Sydney Morning Herald

Tuesday July 30, 1996

By GREG ROBERTS

The Chinese penchant for aphrodisiacs and the popularity of shark-fin soup in Asia are contributing to a serious worldwide decline in seahorse and shark populations, the Second World Fisheries Congress in Brisbane has been told.

Dr Amanda Vincent, a research scientist at Oxford University, said more than 20 million seahorses were killed annually for the medicinal trade in China, where they were believed to cure ailments ranging from impotence to heart disease.

Chinese traders were paying about $1,500 a kilogram - more than the price of silver - for seahorses, which were suffering dramatic declines in numbers around the world, she said.

Apart from the Chinese medicine market, millions of seahorses were killed and dried for curios or sold in the aquarium trade, where they fetched about $20 each in Australia, Dr Vincent said.

"They're sexy and everybody in the world loves them," she said at the congress, which is being attended by more than 900 marine experts and management officials from 61 nations.

About 70 per cent of the world's 35 species of seahorses, which are believed to have evolved about 40 million years ago, have been recorded in Australian waters.

They are among many marine species being harvested at unsustainable levels.
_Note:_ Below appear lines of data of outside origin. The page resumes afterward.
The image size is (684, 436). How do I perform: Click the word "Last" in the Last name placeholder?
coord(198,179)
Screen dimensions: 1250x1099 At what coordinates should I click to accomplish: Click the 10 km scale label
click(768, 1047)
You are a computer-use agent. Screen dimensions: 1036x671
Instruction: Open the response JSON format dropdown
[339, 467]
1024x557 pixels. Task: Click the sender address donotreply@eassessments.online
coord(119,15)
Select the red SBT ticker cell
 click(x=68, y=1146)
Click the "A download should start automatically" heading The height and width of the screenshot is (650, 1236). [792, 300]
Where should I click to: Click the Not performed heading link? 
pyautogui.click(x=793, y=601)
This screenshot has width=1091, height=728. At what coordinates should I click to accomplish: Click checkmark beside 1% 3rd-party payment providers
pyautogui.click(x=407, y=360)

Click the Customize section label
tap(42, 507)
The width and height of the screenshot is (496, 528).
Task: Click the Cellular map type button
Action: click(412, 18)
The worldwide catch of chub mackerel declined from 3.4 million tonnes in 1978 to 1.4 million tonnes in 1993, while the catch of cape hake dropped from 1.1 million tonnes in 1972 to 120,000 tonnes in 1993.

The Australian catch of school sharks, used mainly in fish-and-chips shops, was about 950 tonnes last year - less than half the annual catch in the early 1980s.

Dr John Stevens, a principal research scientist with the CSIRO, said numbers of school sharks in Australia were less than half and as low as 20 per cent of the original populations.

He believed catch levels needed to be reduced.

The situation facing sharks in much of the rest of the world was far worse and deteriorating rapidly. Dr Stevens said a major factor in the global decline of sharks was the lucrative Asian shark-fin soup market.

Dried shark fins can fetch $130 a kilogram in Asia. "It is a massive industry which has taken off in a big way," he said.

Shark cartilage was also widely but wrongly regarded as a cure for cancer and many sharks were killed for this purpose.